Financial support for renewable energy does not have to come at great cost to Canadian taxpayers.

The International Institute for Sustainable Development estimated that Canada spent $3.3 billion subsidizing our own oil and gas industry in 2015, even though this industry continues to make handsome profits.

Reallocating this money to renewable energy support would allow the government to jump start development of our own programs. In view of our enormous, longstanding subsidies to the oil and gas sector, together with the pressing need to speed up renewables, subsidies should shift to renewables to boost progress and enhance our contribution to fight climate change.

Globally, the International Monetary Fund reported that around-the-world subsides of oil and gas industries reached about $5.3 trillion in 2015, or 6.5% of global GDP. Why waste money supporting a profitable industry when the innovation, economic and environmental benefits of renewable energy investment holds such promise?

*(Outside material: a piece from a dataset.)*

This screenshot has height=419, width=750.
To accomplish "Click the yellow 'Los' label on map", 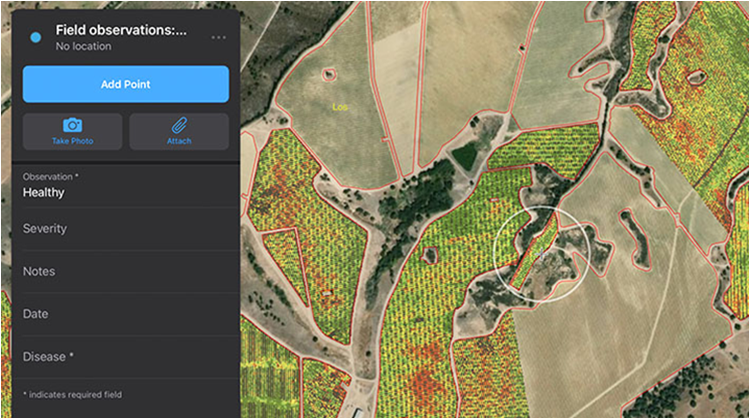I will click(x=340, y=105).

Canada will always need oil and gas, at least for the foreseeable future. It is the key ingredient in many of the products on which we rely and petroleum products will continue to power remote parts of the country that will have less access to renewable energy. But this is no reason cling to past practices.

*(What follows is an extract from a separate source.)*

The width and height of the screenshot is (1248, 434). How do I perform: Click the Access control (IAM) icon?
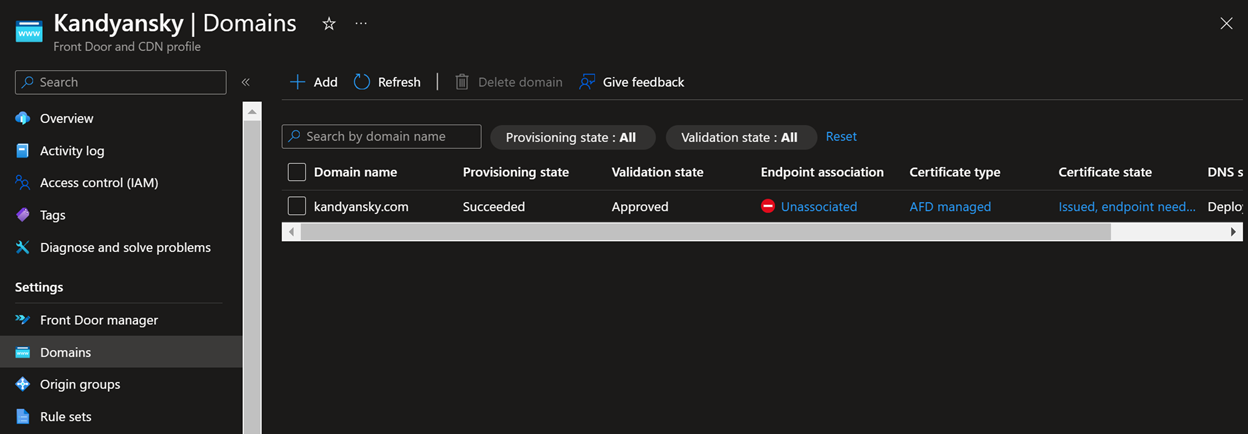point(23,183)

The government should also be encouraging Canadians to change their energy consumption habits.

We consume the equivalent of 9.1 tonnes of oil per person per year — 29% higher than the global average and nearly triple that of European citizens. We have much to learn from countries like Sweden and Australia, which share Canada’s climate and vast spaces. Their per capita energy use is much lower than ours.

It’s time for Canada to act.

We have a legal obligation to do our part to achieve the Paris Agreement target.

We have an economic obligation to wean ourselves off fossil fuels as countries like China, India and Brazil invest heavily in renewable energy.

And we have a moral obligation to leave the world a better place than we found it.

Senator Rosa Galvez, Ph.D., P.Eng., represents the Bedford division of Quebec. She is one of Canada’s leading experts on pollution control and she chairs the Senate Committee on Energy, the Environment and Natural Resources.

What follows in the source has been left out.